3 days ago, Jenkins the Valet’s Discord server fell victim to scammers. Hackers managed to do this by mimicking the admins of the Jenkins the Valet Discord server. The main hacker turned out to be Andrew Alsid – an individual with a background in cybersecurity.
Alsid and his co-conspirators stole over 16 ETH by posting a fraudulent wallet link as the new wallet address for minting NFTs. In addition to all of this, they managed to compromise one of Jenkins the Valet’s high-ranking mods, locked all text channels and banned the admins from accessing the server.
In a blog post posted on Medium, the Jenkins the Valet founders admitted that there was a lot that they could’ve done to prevent this scam. Therefore, they outlined a couple of points that other NFT project founders can do to prevent such a devastating security attack.
Jenkins the Valet’s list of mistakes
The Jenkins the Valet founders listed the mistakes that led to this scam. Here’s an overview of what they wrote.
Mistake 1 – Server Ownership and Mod Permissions
The founders revealed that they didn’t have the person who built the server transfer server ownership to us. Eventually, this proved to be a grave error. Being a server owner means that you can never get banned by hackers; therefore, if they were server owners, they would have resolved the issue in a matter of seconds.
Secondly, the server’s main moderator was tricked into sharing critical information on Discord. By tricking the mod into sharing their screen, the hackers – Dots#4460 and Tactic#0005 – managed to copy some information to the HAR (HTTP Archive).
Mistake 2 – Limited Time Zone Coverage
In this case, the hackers spied on the moderators to see when they’re awake and when they’re asleep. By doing this, they knew when they could launch their attack. They waited until the middle of the night EST to execute their operation. By the time everyone from the team woke up, they had been going on for nearly 4 hours.
How did the hackers manage to scam the members?
Once the hackers took control of the server, they created a “Jenkins the Valet” username in Discord and granted this username an official role.
The fake admin was used to make a phony announcement about a stealth drop. What’s more – they created a website that mirrored the official website and hosted a Discord Stage to talk about the drop. Members who saw right through the scam were banned. Sadly, the members that fell for this stealth drop transferred ETH from their own wallet to the scammer’s wallet.
Their post-hack strategy and tips for other project founders
As soon as they recovered from the hack, the Jenkins the Valet team immediately started working on a strategy – which is also pretty useful for up-and-coming NFT project owners.
- They re-started the server from the ground up. The team scoured the members and identified and banned any bad actors. They will also start doing frequent audits of permissions as well as monitoring the audit log for any suspicious activity.
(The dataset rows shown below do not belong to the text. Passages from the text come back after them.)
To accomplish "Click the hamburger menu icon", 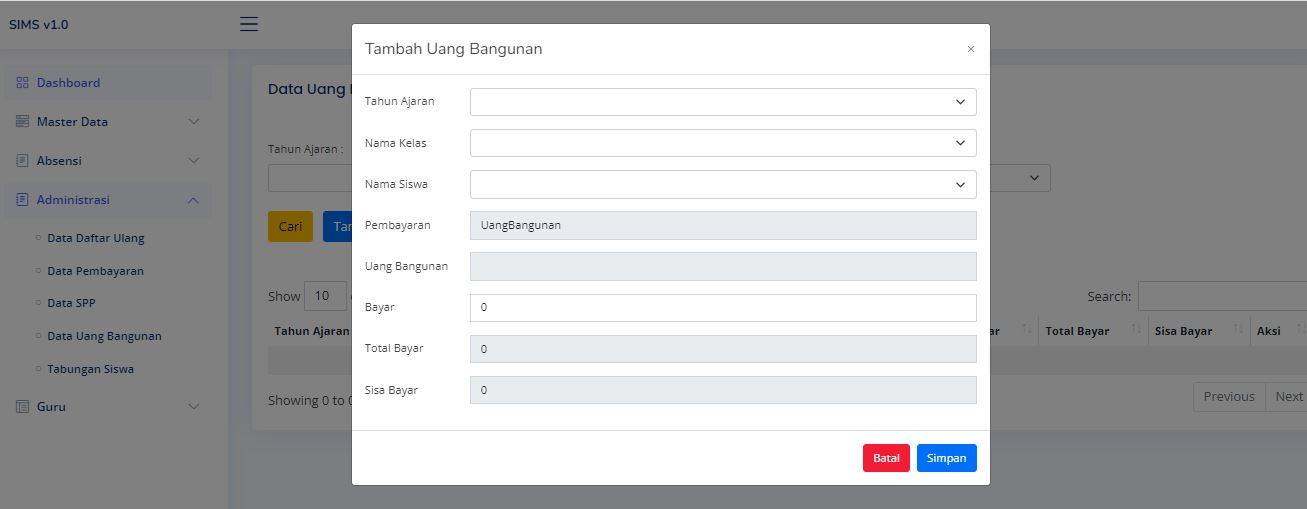I will (x=249, y=24).
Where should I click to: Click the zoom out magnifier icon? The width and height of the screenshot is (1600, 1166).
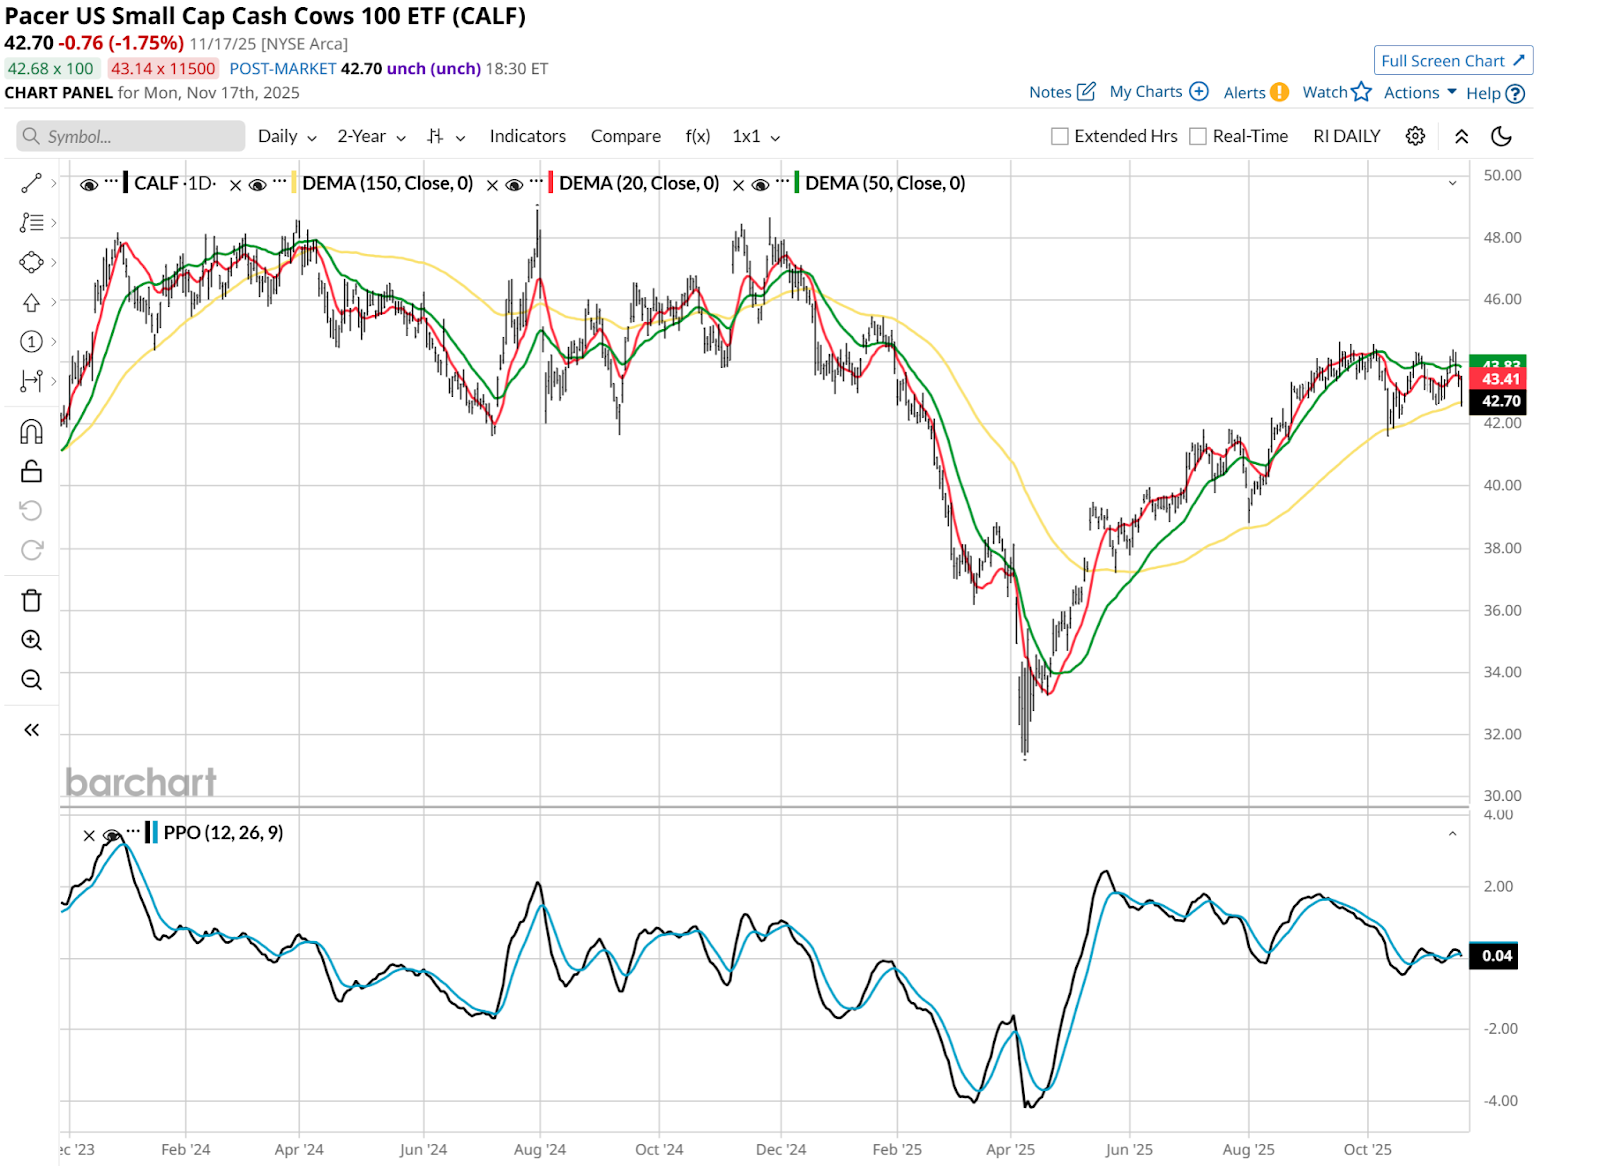[31, 680]
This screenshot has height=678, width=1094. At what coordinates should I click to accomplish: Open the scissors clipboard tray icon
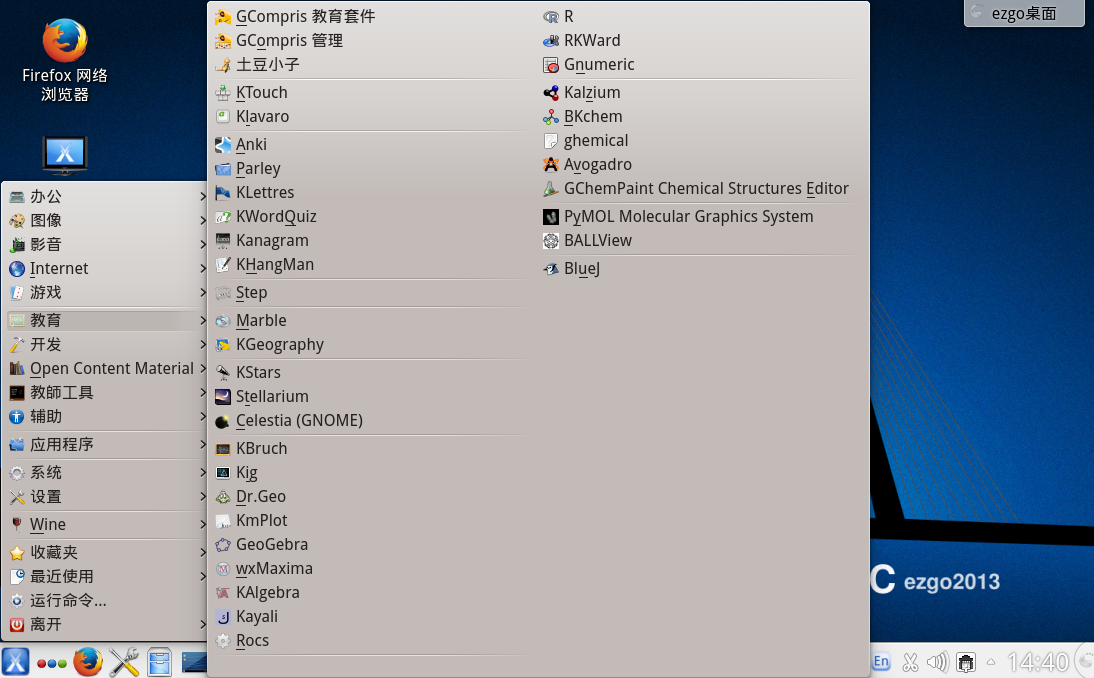coord(910,661)
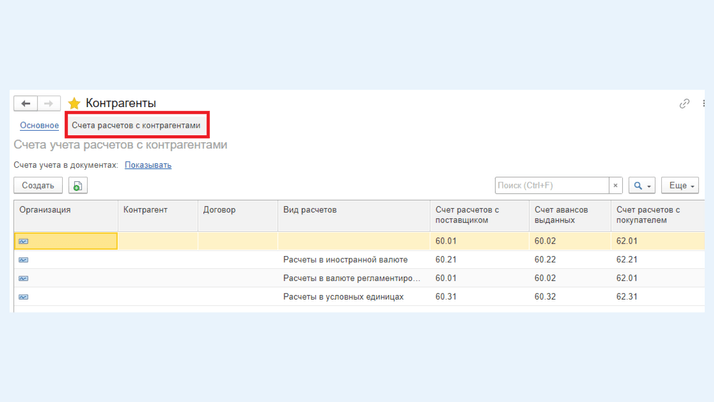Viewport: 714px width, 402px height.
Task: Click the Показывать link
Action: pos(148,165)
- The project founders finally transferred server ownership to themselves. They also installed additional security bots to safeguard the server. Furthermore, they will be purchasing a single-use device whose only purpose is to have a Discord account that remains offline but holds server ownership.
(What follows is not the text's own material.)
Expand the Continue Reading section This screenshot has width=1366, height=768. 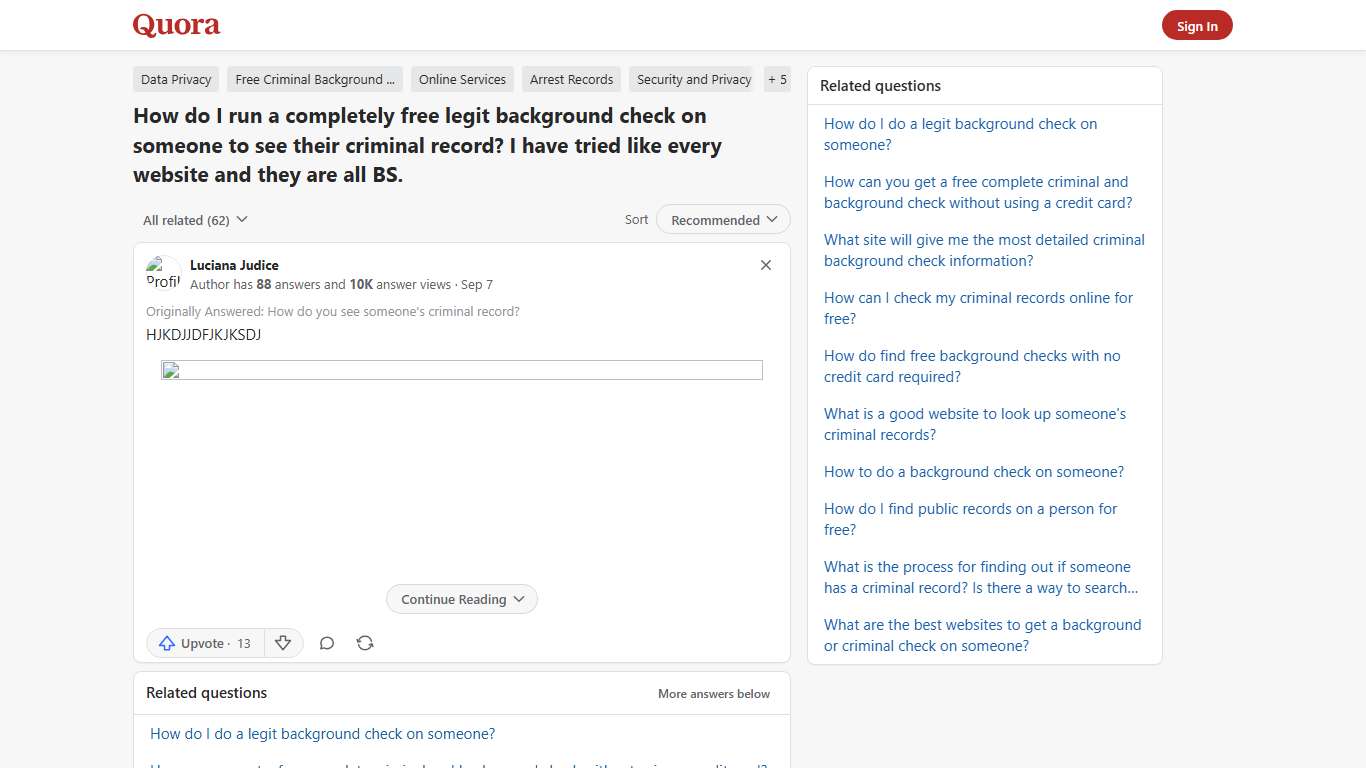pyautogui.click(x=461, y=599)
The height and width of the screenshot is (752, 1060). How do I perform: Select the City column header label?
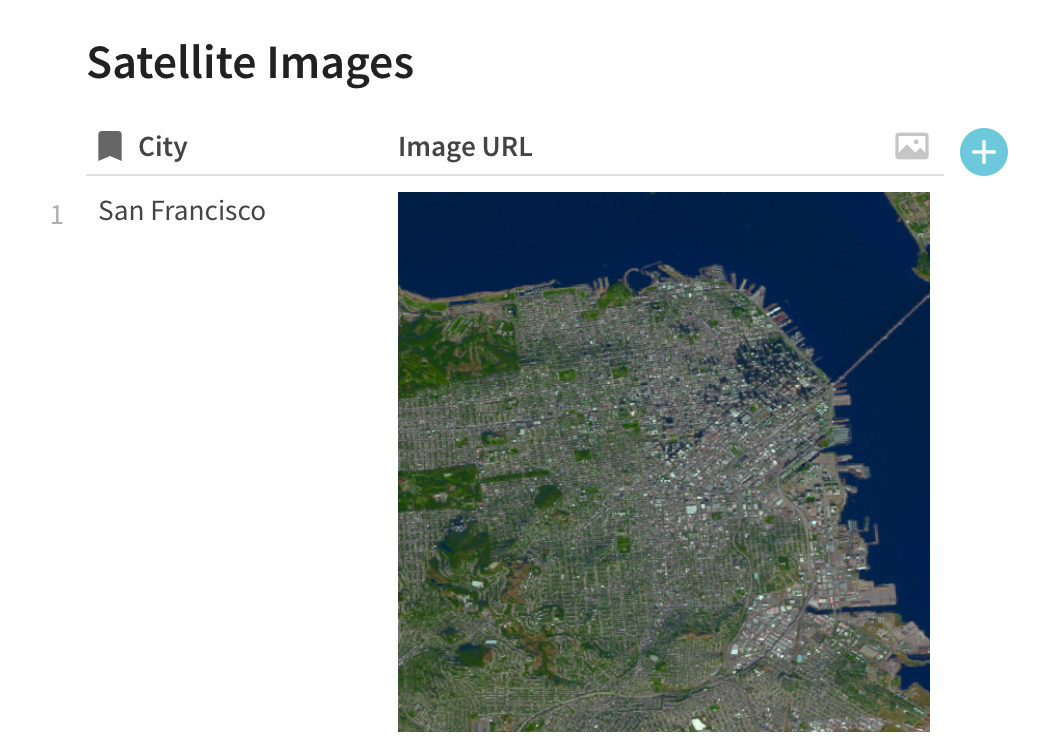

- They’ll also be opting for 24/7 moderation. These new moderators will have a direct line to the founders in case of emergency.
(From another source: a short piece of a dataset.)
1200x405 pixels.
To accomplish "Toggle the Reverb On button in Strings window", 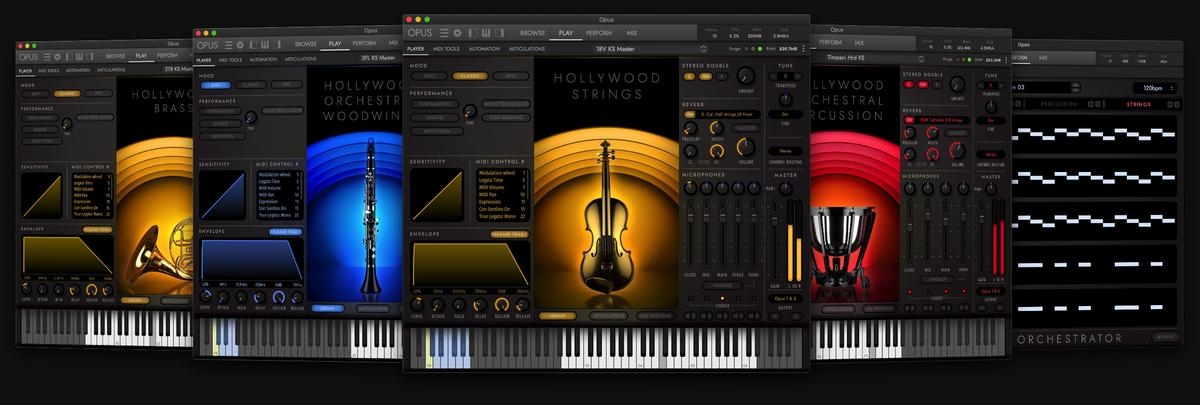I will click(x=689, y=115).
- They’ll never opt for a surprise drop.
- Last but not least, they’ll be refunding all wallets that fell victim to the scam.
By publishing the mistakes and the strategy publicly, Jenkins the Valet’s founders are helping dozens of NFT project owners and preventing tonnes of similar scams. This is especially important as, in the last couple of weeks, Boss Beauties, Fractal and Phantom Galaxies all became victims of nasty Discord attacks.